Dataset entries
◆ ◆ ◆ ◆
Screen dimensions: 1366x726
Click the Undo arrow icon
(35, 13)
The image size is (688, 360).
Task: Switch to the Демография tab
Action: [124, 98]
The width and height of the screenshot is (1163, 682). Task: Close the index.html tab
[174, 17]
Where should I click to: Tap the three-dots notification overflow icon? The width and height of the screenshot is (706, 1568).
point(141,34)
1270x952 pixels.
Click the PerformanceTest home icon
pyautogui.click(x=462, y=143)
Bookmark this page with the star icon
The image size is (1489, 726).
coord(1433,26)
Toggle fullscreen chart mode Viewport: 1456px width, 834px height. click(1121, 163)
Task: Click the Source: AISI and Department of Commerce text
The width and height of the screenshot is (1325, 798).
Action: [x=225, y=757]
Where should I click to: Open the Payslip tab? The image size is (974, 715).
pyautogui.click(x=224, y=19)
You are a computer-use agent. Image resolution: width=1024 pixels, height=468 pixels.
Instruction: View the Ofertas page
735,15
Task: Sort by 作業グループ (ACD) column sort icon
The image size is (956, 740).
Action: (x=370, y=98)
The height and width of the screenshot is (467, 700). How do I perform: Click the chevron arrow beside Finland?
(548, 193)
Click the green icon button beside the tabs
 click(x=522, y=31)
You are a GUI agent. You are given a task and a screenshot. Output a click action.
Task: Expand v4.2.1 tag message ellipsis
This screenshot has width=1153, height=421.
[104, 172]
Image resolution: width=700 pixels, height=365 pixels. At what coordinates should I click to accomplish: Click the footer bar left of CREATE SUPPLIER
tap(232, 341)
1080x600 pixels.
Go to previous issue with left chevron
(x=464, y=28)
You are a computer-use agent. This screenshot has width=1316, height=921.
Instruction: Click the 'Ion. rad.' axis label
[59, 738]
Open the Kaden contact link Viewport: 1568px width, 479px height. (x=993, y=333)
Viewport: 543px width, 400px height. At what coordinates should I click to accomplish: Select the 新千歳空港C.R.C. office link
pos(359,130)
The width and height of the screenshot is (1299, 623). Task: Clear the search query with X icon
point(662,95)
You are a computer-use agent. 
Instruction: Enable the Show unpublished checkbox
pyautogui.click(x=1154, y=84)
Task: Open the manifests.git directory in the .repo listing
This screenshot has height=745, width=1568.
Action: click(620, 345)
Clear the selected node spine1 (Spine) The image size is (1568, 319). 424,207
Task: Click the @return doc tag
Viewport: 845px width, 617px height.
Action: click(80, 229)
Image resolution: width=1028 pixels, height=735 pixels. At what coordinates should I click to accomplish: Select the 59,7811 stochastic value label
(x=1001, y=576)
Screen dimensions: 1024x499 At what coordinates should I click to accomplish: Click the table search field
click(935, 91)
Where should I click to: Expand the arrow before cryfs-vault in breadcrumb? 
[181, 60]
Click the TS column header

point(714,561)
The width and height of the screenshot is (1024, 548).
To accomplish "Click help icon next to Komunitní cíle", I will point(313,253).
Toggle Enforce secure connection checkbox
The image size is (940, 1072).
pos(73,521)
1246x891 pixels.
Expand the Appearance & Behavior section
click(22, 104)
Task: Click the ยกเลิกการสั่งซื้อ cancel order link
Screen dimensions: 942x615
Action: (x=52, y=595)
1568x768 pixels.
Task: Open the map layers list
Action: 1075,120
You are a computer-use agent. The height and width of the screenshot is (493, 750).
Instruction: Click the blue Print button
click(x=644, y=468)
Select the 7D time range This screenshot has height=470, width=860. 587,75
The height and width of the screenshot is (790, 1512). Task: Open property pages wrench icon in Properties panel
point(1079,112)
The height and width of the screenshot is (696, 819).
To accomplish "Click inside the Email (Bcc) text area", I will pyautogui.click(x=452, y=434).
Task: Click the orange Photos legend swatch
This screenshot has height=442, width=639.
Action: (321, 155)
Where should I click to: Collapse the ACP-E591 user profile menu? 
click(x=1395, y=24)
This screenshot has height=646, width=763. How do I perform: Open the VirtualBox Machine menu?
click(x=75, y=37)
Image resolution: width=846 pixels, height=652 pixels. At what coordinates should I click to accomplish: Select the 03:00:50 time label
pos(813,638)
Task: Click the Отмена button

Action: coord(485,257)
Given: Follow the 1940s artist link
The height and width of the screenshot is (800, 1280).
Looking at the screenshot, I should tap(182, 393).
◆ ◆ ◆ ◆
## WHAT TO PRODUCE:
Count the lines above that include the word "computer". Reply with that number alone.

## TASK SOLUTION:
4